Tout ce qu'il me reste de la révolution

de Judith Davis • France • 2018 • 1H28 Festival du film francophone d'Angoulême : Prix du Jury | festival d’Auch 2018
UFO • Sortie nationale : 06 février 2019





Angèle avait 8 ans quand s’ouvrait le premier McDonald’s de Berlin-Est… Depuis, elle se bat contre la malédiction de sa génération : être né « trop tard », à l’heure de la déprime politique mondiale. Elle vient d’une famille de militants, mais sa mère a abandonné du jour au lendemain son combat politique, pour déménager, seule, à la campagne et sa sœur a choisi le monde de l’entreprise. Seul son père, ancien maoïste chez qui elle retourne vivre, est resté fidèle à ses idéaux. En colère, déterminée, Angèle s’applique autant à essayer de changer le monde qu’à fuir les rencontres amoureuses. Que lui reste-t-il de la révolution, de ses transmissions, de ses rendez-vous ratés et de ses espoirs à construire ? Tantôt Don Quichotte, tantôt Bridget Jones, Angèle tente de trouver un équilibre.

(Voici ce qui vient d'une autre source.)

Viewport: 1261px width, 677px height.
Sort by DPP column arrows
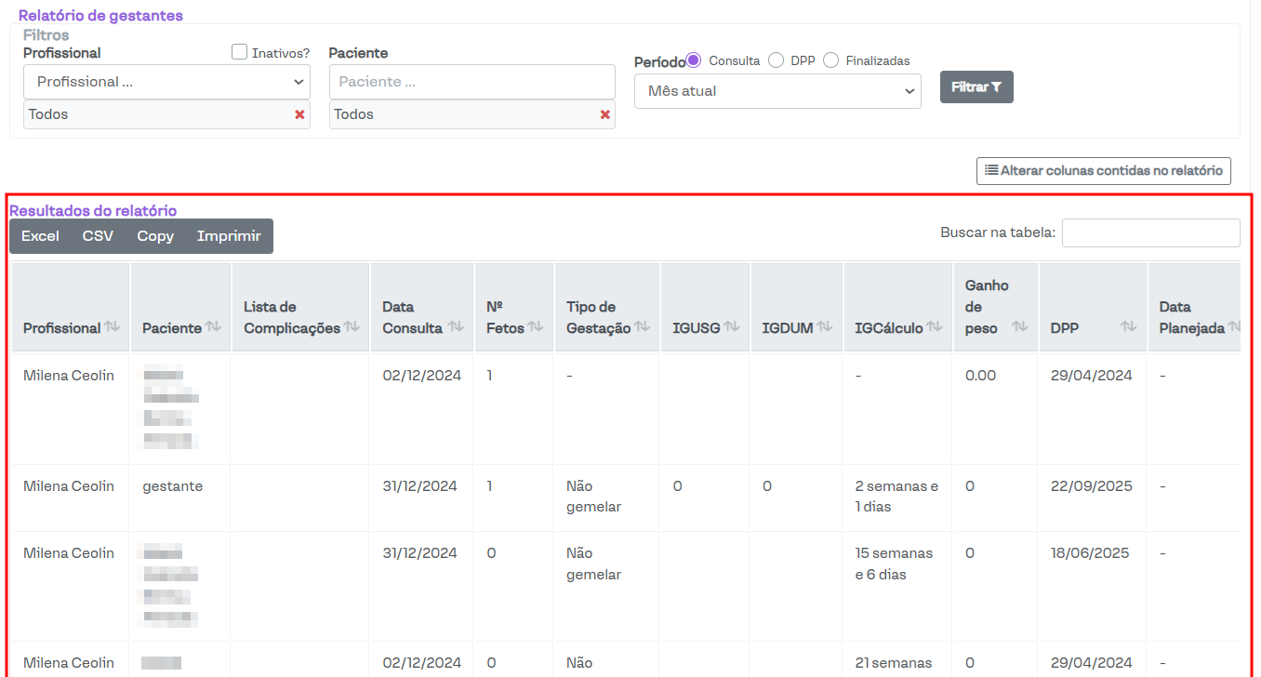click(x=1128, y=327)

Le premier film de Judith Davis, TOUT CE QU’IL ME RESTE DE LA REVOLUTION, est soutenu par l’AFCAE et recommandé par l’ACOR. Il n’a pourtant fait l’unanimité, ni dans le comité de sélection de l’ACOR ni dans le groupe actions promotion de l’AFCAE, j’en ai été deux fois le témoin. Un tel dissensus n’affaiblit pas le film, à mon sens, mais appelle un surcroît d’attention à son égard.

TOUT CE QU’IL ME RESTE DE LA REVOLUTION n’est pas un film gigantesque, formellement révolutionnaire, c’est entendu, mais je le trouve plein de vivacité, de justesse, de dureté aussi parfois. Militant sans être gnan-gnan, drôle sans être bête. Il n’est pas si facile de réussir ainsi un « petit film ». Je suis particulièrement intéressé par sa démarche de production, issue d’un collectif, L’Avantage du doute, créé, avec Judith Davis, par Claire Dumas, Nadir Legrand, Simon Bakhouche et Mélanie Bestel, qui jouent tous avec elle dans le film.



La première création de ce collectif en 2009, TOUT CE QUI NOUS RESTE DE LA REVOLUTION C’EST SIMON, s’est effectuée au théâtre et dix ans plus tard le film de Judith Davis en est une adaptation/inflexion/déformation. Le film porte les traces de cette genèse théâtrale et je conçois que certains en soient gênés, mais le surjeu des acteurs – léger ou appuyé, mais toujours assumé – contribue au contraire à mon plaisir de spectateur.

De la pièce au film et du début du film à sa fin, on passe du « nous » au « je », de la bouffonnerie sociale à l’intimité familiale. Le désir de « révolution » s’y dissout-il pour autant dans la vieille tambouille des histoires de papa-maman ? À mon sens, non, car le film questionne justement la possibilité d’une transmission de ce désir qui ne passe pas par des discours, de la propagande ou même un quelconque enseignement mais par des voies indicibles, plus intimes.





«Pour beaucoup de gens la véritable perte du sens politique c’est de rejoindre une formation de parti, subir sa règle, sa loi… Je ne sais pas ce que vous en pensez. Pour moi la perte politique c’est avant tout la perte de soi, la perte de sa colère autant que celle de sa douceur, la perte de sa haine, de sa faculté de haine, autant que celle de sa faculté d’aimer, la perte de son imprudence autant que celle de sa modération, la perte d’un excès autant que celle d’une mesure, la perte de la folie, de sa naïveté, la perte de son courage comme celle de sa lâcheté, autant que celle de son épouvante devant toute chose autant que celle de sa confiance, la perte de ses pleurs comme celle de sa joie. Voilà ce que je pense moi. » (Phrases de Marguerite Duras, citées par le collectif L’Avantage du doute lors de son premier spectacle)






Je me permets donc de vous recommander le film de Judith Davis, TOUT CE QU’IL ME RESTE DE LA REVOLUTION. Il a, selon moi, tout à fait sa place dans la programmation des salles de l’ACOR et, plus généralement, des salles indépendantes Art et Essai.